▸ **Exercise**
From the line containing "You are a computer-use" to the end of the data, retype every line exactly and nothing else. Drop the pictures.

Items from a data source
———

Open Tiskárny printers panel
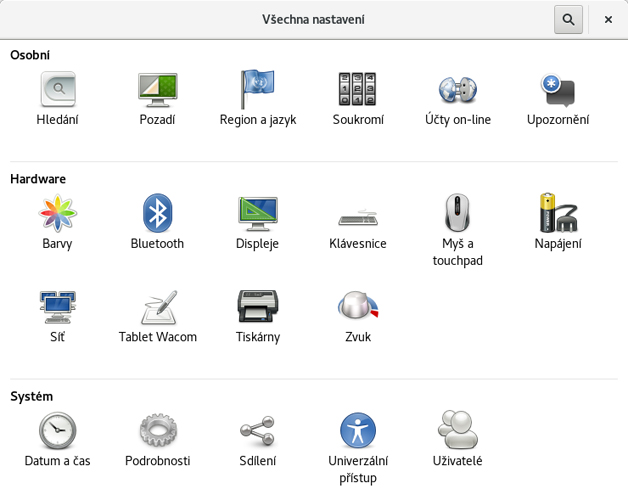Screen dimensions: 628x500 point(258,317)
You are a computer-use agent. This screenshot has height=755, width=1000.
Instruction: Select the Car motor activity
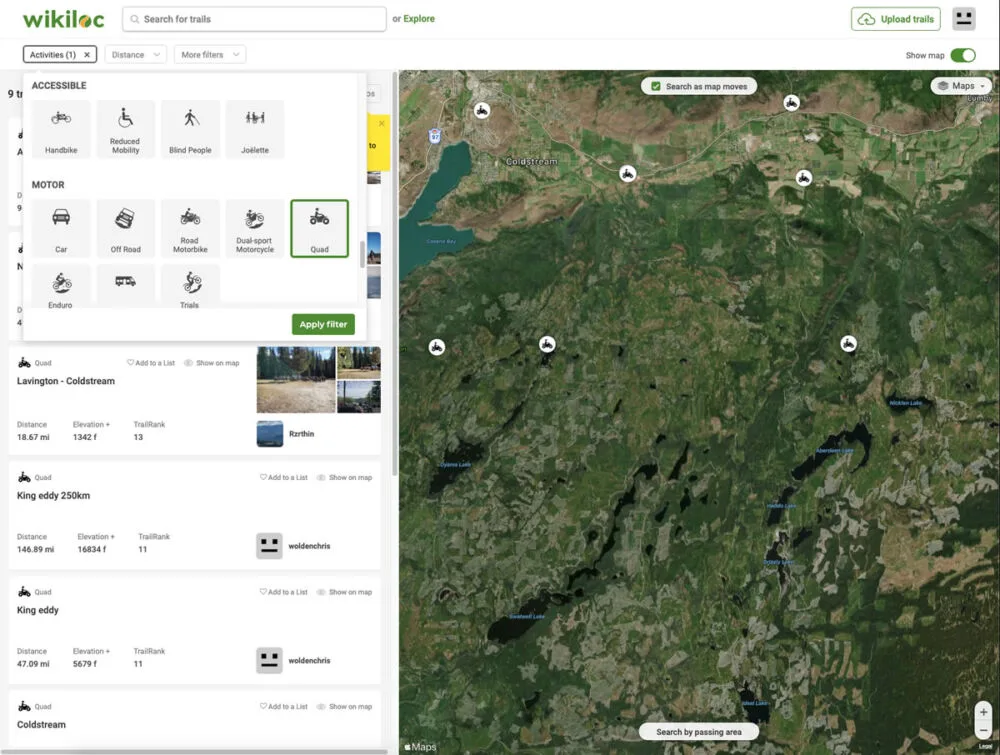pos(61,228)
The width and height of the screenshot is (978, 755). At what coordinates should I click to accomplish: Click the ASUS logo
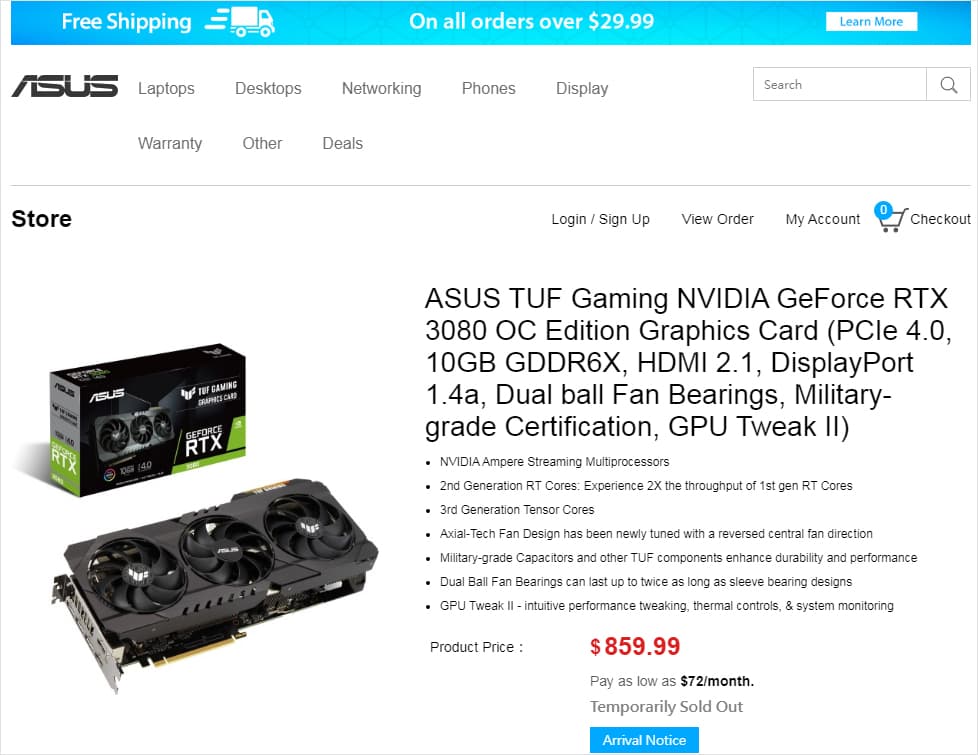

———

▸ **Your response**
You are a computer-use agent. This screenshot has height=755, width=1000.
Instruction: Select the Car motor activity
pos(61,228)
The width and height of the screenshot is (978, 755). At what coordinates should I click to accomplish: Click the ASUS logo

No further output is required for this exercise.